The resulting simple chart shows the divergence of federal expenditures from tax receipts.  Also visible is a similar divergence that started in 2001, which the Fed now famously fought off with 11 consecutive interest rate reductions. Those reductions, along with the widespread use of OTC swaps to hedge everything with nothing, blew the bubble which just burst.  The swaps are also blowing up (AIG et al). 

My questions: if deflation persists, what happens to the FRED graph above?  How does this impact the perceived solvency of the federal dot gov?  How do impacts to the perceived solvency of the federal dot gov impact the viability of the currency known as "Federal Reserve Notes"?

Not merely rhetorical questions.

Mon, 03/15/2010 - 00:41 | 265531 dnarby
dnarby's picture

Wow. 

It clearly shows Greenshpan's gunning the presses during the dot-bomb, and the present round of attempted bubble-blowing.

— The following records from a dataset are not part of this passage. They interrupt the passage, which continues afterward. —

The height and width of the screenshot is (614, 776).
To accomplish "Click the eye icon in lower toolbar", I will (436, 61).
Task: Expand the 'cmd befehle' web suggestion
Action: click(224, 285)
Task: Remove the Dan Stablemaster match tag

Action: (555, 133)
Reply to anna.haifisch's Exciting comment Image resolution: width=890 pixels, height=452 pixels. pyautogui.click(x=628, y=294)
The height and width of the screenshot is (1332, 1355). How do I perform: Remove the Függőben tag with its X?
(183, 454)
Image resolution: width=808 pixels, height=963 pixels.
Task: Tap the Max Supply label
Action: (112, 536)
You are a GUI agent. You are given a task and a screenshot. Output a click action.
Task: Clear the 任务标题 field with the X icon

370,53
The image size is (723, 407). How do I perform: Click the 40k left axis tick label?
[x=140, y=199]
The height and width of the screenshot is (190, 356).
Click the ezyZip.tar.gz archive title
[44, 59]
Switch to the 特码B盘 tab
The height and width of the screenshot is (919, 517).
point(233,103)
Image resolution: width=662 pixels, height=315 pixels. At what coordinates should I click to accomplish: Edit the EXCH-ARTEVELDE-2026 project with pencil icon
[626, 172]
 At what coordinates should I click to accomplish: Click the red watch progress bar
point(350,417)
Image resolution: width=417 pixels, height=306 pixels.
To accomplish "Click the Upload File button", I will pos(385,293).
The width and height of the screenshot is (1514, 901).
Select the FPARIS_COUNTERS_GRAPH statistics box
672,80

Fascinating how similar those events seem, and how much larger the second is...  Although it appears a bit more dicey than the first one.

Sun, 03/14/2010 - 20:15 | 265338 Reflexivity
Reflexivity's picture

Great chart; worth a thousand words.

Would be good to get that posted.

 

Sun, 03/14/2010 - 16:09 | 265147 Anonymous
Anonymous's picture

Zero Hedger's!!

Please give Barry and his team a "shout out" if you are feeling so inclined.

This administration needs to know that there are actually a lot of smart people that GET the corruption being pulled daily...Why does Timmay still have a job?

http://www.whitehouse.gov/contact

Mon, 03/15/2010 - 00:02 | 265511 Anonymous
Anonymous's picture

barry soetoro, indonesian citizen and fraud upon
the american people is part of the problem....
the only thing i would shout at him is fuck you....

timmy is in office because obamafraud wants him
there.....robert gates is secdef because bush wants
him there....obamafraud is in iraq, afghanistan,
and pakistan because he and and his bosses want
more dead americans....bernanke, financial terrorist
of the universe along with lloyd blankenfiend
and a chorus of others are in office because
obamafraud gets the fraud he can impose upon america
along with his fraudulent treatment of chrysler
senior debt holders and his fraudulent props
underneath general motors....

i'm sorry but there is so much corruption oozing
out of every single pore of that dishonest crooked
whitehouse it makes richard nixon look like
snow white....

fuck you bitch. i suppose you are part of the stasi
enforcement brigade to report everything you hear
to the liar??

Sun, 03/14/2010 - 21:37 | 265408 Anonymous
Anonymous's picture

Now now... If there was corruption anywhere the feds would be all over it.. All of this stuff is legit.. Ben said so, must be true..

Sun, 03/14/2010 - 16:06 | 265145 Mr Lennon Hendrix
Mr Lennon Hendrix's picture

Leo,why use U-3? 

It will be "the greatest depression"...first Hyperinflation of the currentseas.  Then questions raised as to why food/gas is so spendy.  All this while movie prices 'hover' at $10 a pop.  Hollywood Futures pumps the last cents (sense) into the market, while people stand idly by, still wondering, why food/gas costs so much.  Yes, deflation and inflation can happen at once.  Deflation in worthless crap (3D TVs, ipads, movies, and other consumer "goods"), and inflation in goods of necessity (food, oil, gold/silver-real money).